A crowded lineup of bands, rappers and DJs was announced on the event’s Facebook page this week. Since the festival is being held in a parking lot in a neighborhood relatively deep into Brooklyn, I assume that at least part of the motivation behind the location is to do with the sonic roster and sound ordinances. Each ticket comes with a bag of colored powder and the biggest ice breaker of the night is that people get to throw the powder on strangers without making any sort of prior acquaintance. This bend on common courtesy appeals to me. Attendees have been instructed to wear clothing that could be, but probably won’t be, ruined. With temperatures hovering around 50 degrees tonight, I’m not sure I have a coat I am willing to even possibly destroy so I layer up old sweatshirts and leggings instead.

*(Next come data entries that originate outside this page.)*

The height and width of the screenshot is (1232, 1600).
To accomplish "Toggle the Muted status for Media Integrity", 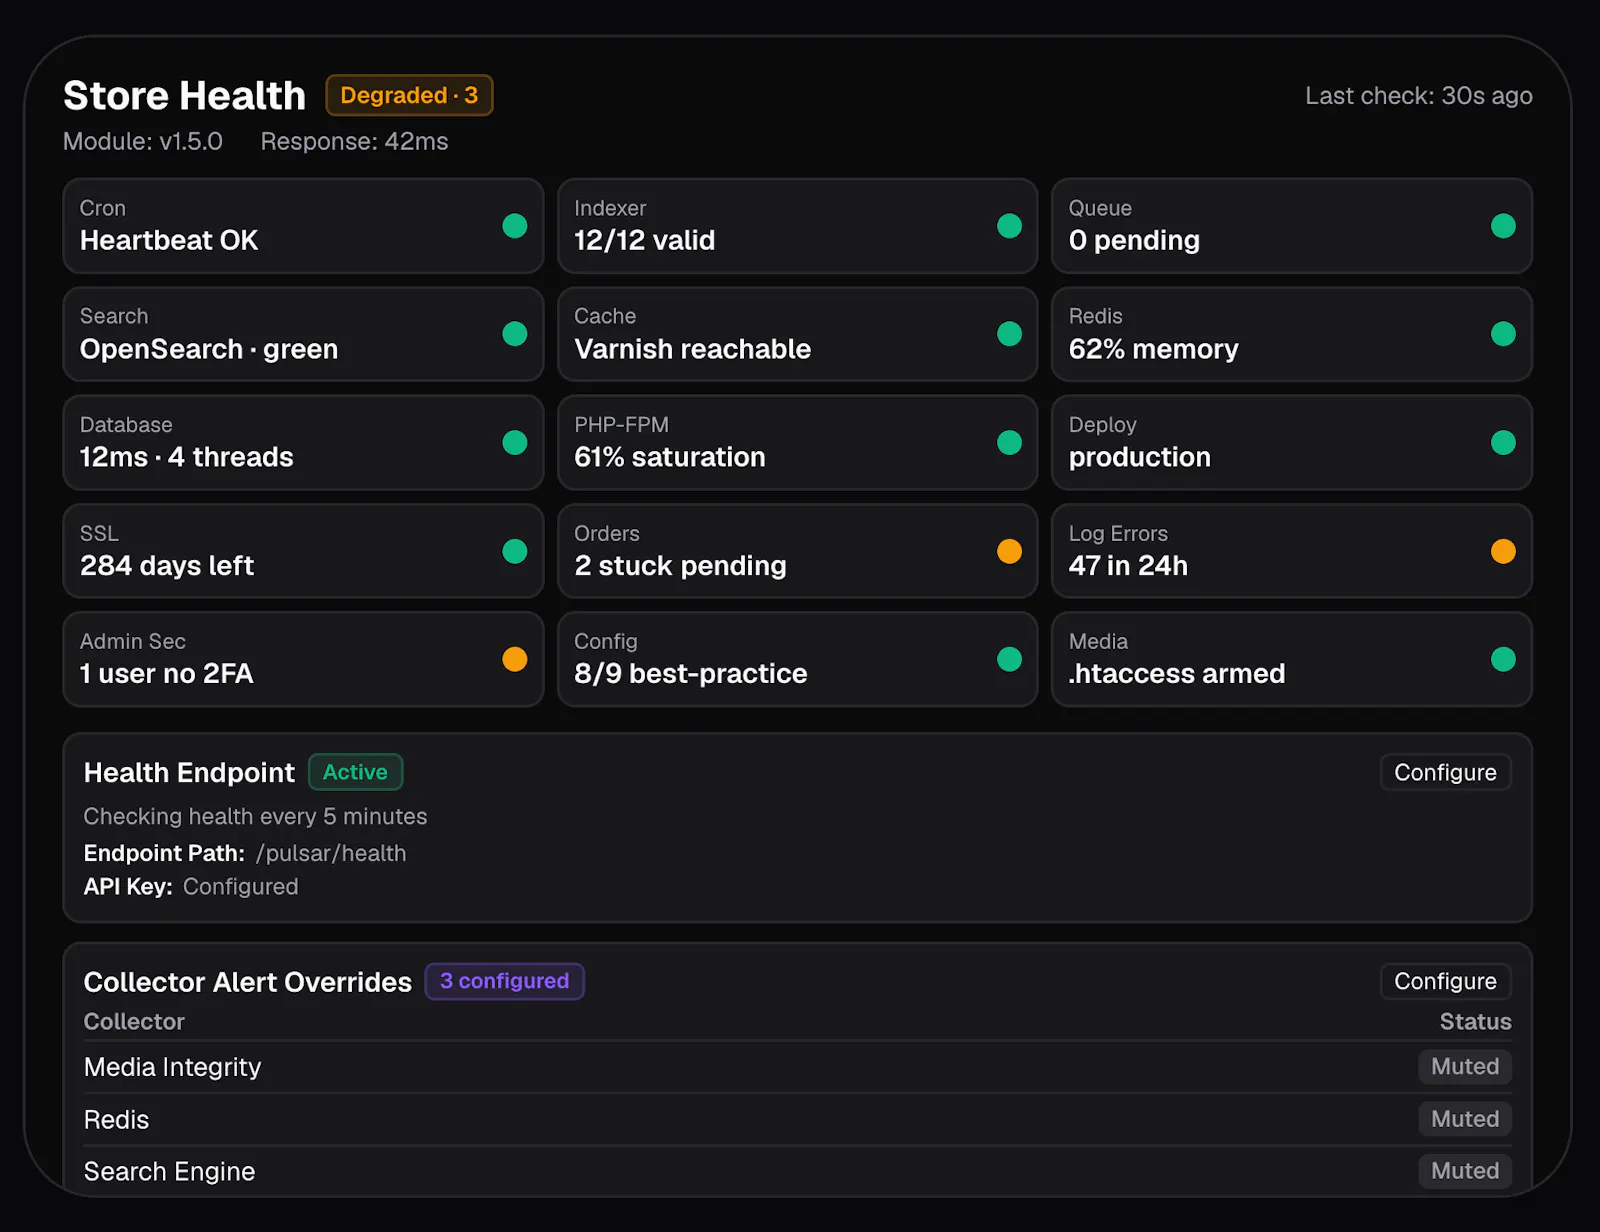I will [1464, 1066].
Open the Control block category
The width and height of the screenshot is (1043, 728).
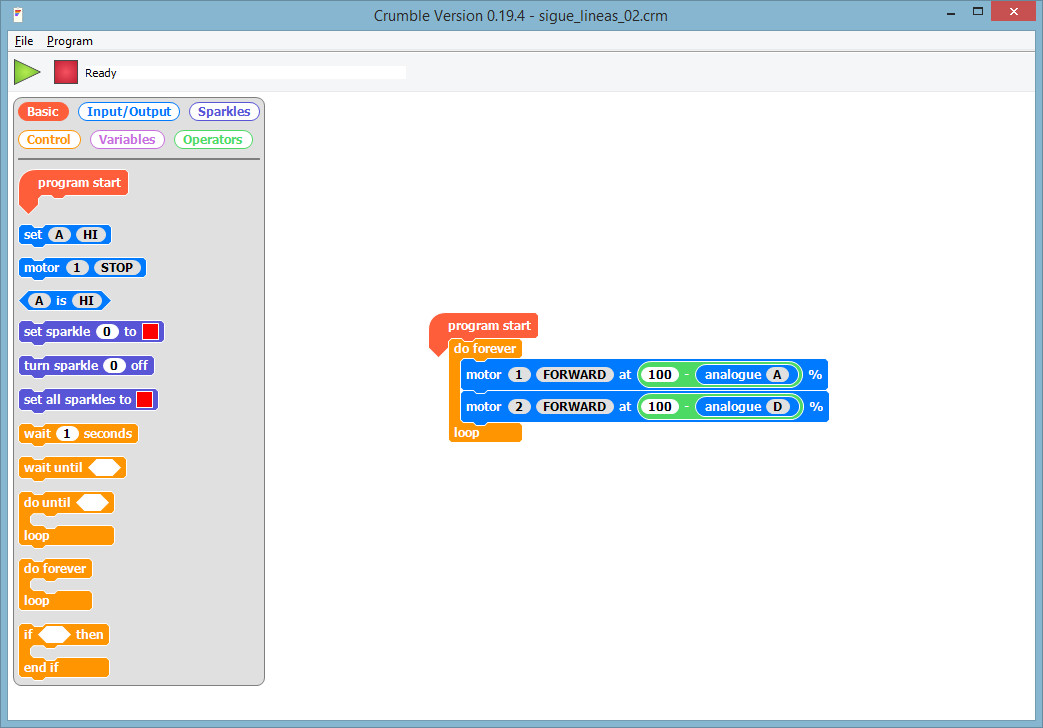pos(49,140)
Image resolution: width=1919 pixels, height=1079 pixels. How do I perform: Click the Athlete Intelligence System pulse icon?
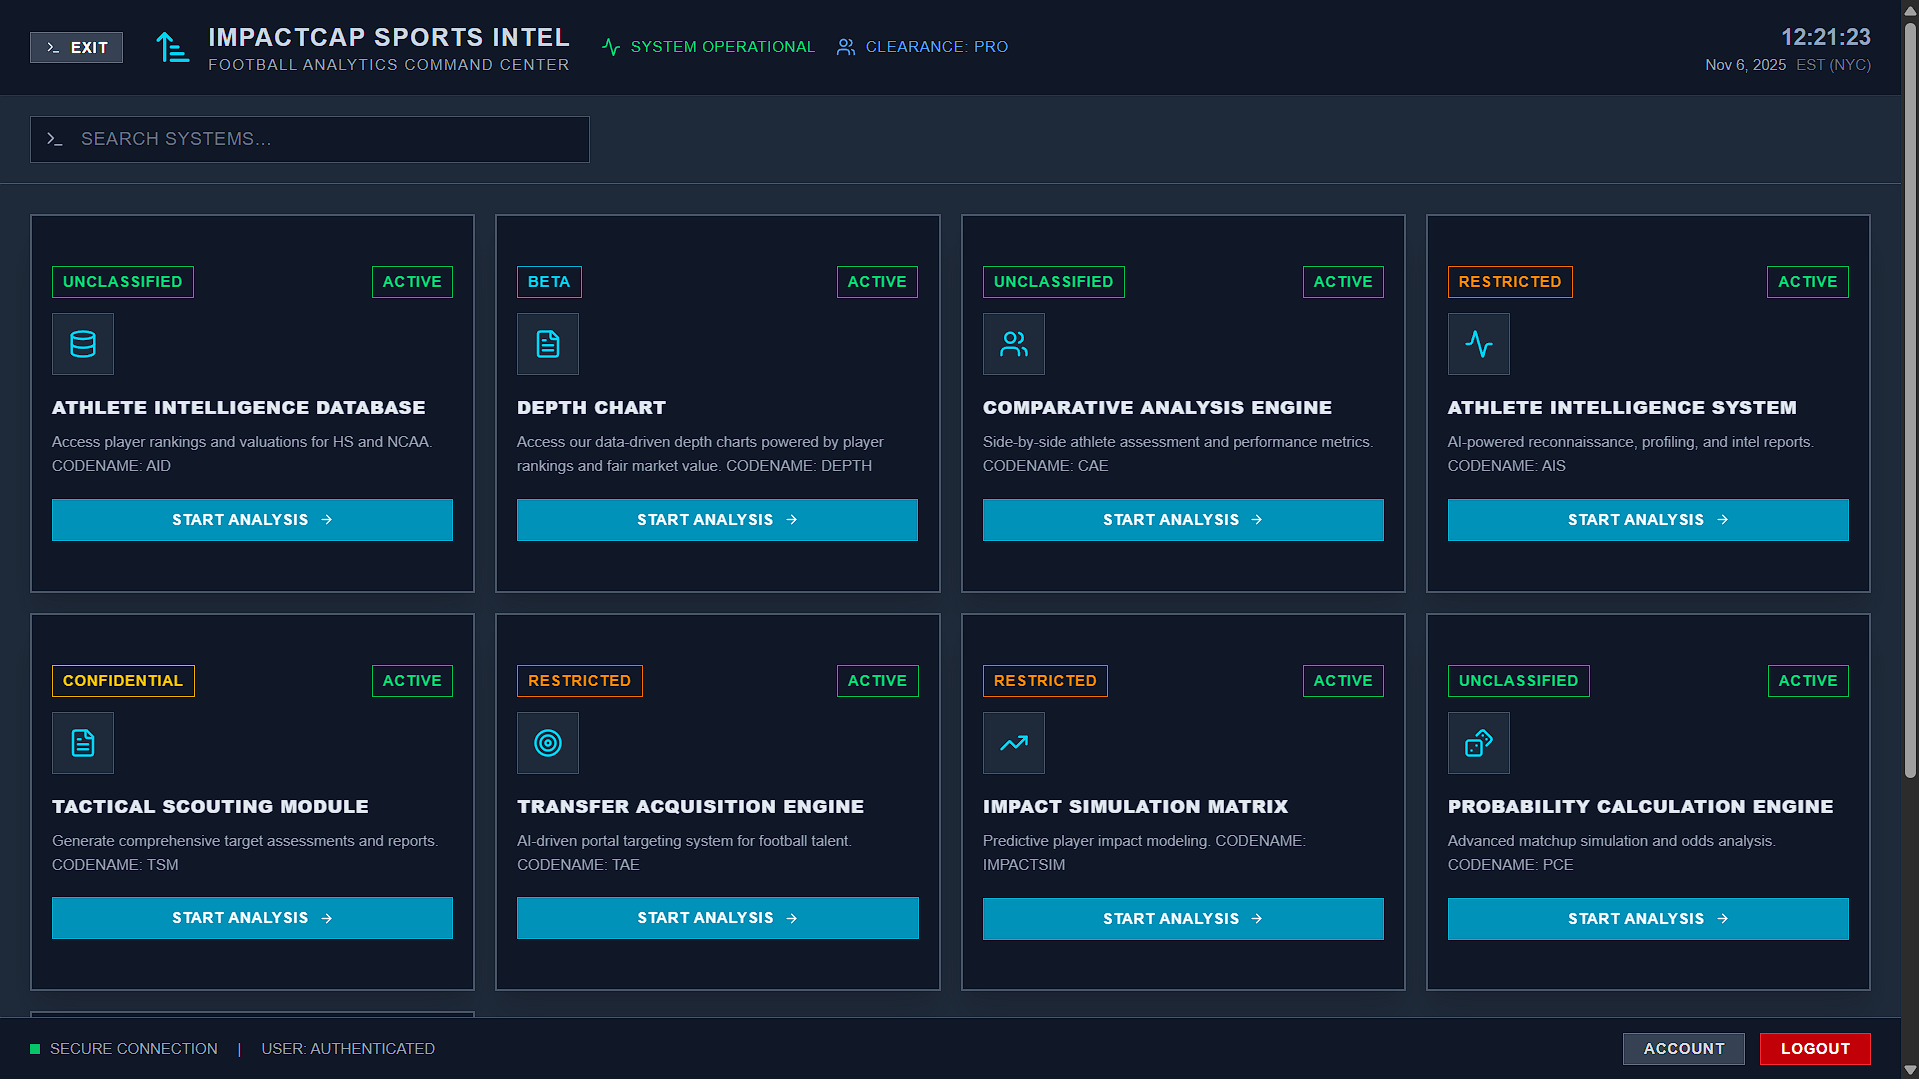coord(1478,344)
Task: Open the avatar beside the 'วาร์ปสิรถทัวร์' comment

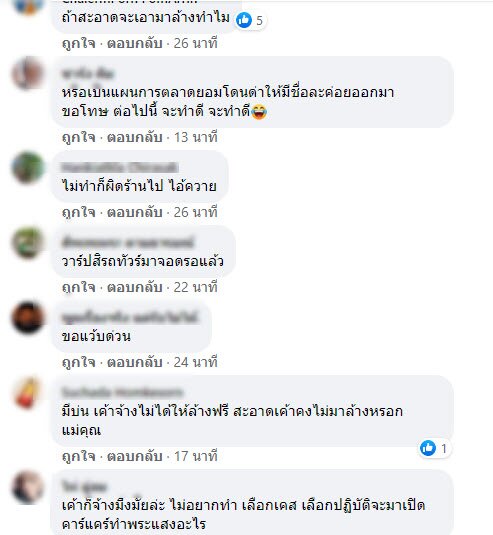Action: pyautogui.click(x=28, y=243)
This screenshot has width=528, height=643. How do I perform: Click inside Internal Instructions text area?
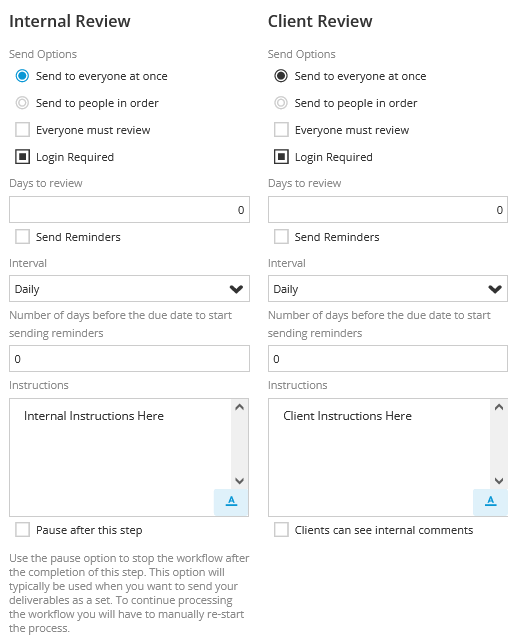[120, 457]
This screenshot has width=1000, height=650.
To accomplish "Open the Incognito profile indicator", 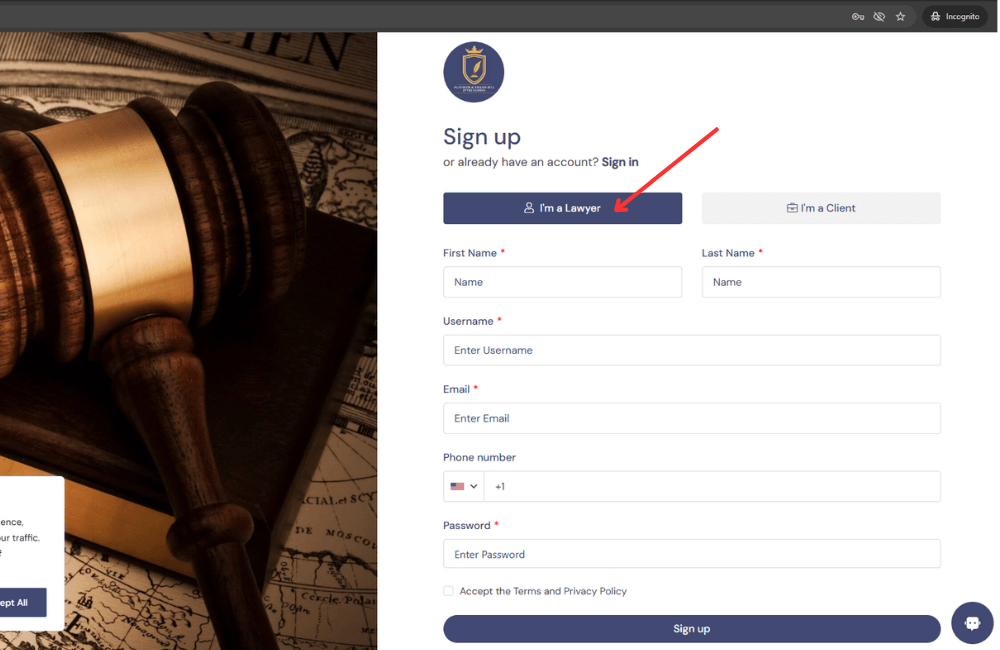I will 955,17.
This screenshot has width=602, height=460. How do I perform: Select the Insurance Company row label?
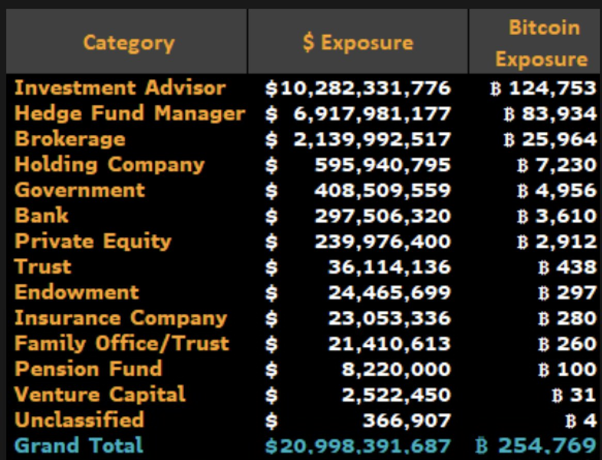point(121,318)
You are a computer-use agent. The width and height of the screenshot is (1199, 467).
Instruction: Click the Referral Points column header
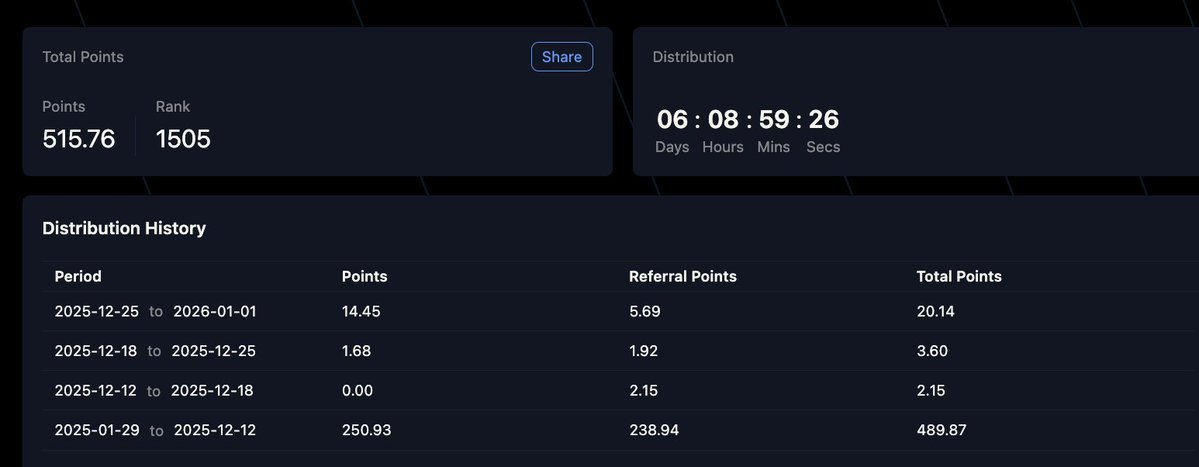click(683, 276)
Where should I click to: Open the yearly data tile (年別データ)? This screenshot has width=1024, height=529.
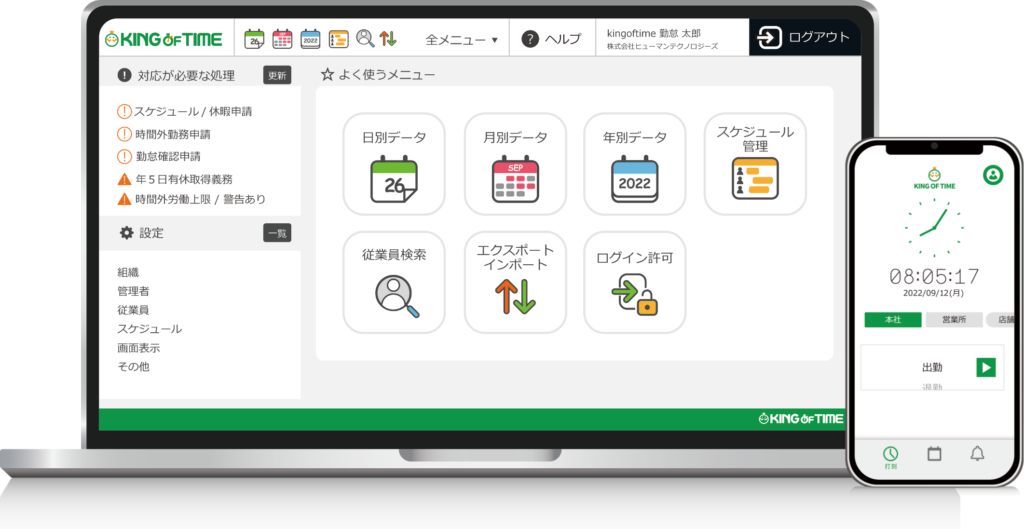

%Gallery-186285%I’m in line for the security check when I realize I might run into trouble. The search is one of the most thorough I have experienced only to be compared with the Colombian airport where I was pulled aside and asked to open factory-sealed bags of coffee. I have prescription medication with me, but I don’t have the prescription itself in hand. This has never been a problem for me before – not even at the Colombian airport. But it’s a problem tonight. Security wanted to throw my medication away. I pleaded with two of the workers, explaining that since I don’t have health insurance, the medicine would be expensive to replace. One of the women working security fortunately offers to hold my medicine until I leave. I’m frustrated and trembling from the confrontation, but I understand it all the same. They don’t know that it’s not an illegal drug I have in my possession. If there’s any sort of scalability for which kinds of events are better-suited for recreational drug users than others, this kind of event would surely fall low in the rankings from a security standpoint. No one is spending the night in this parking lot tonight – everyone must find their own way home, whether they walk to the distant train, try to find a taxi, or drive themselves. It’s best to be vigilant, I suppose.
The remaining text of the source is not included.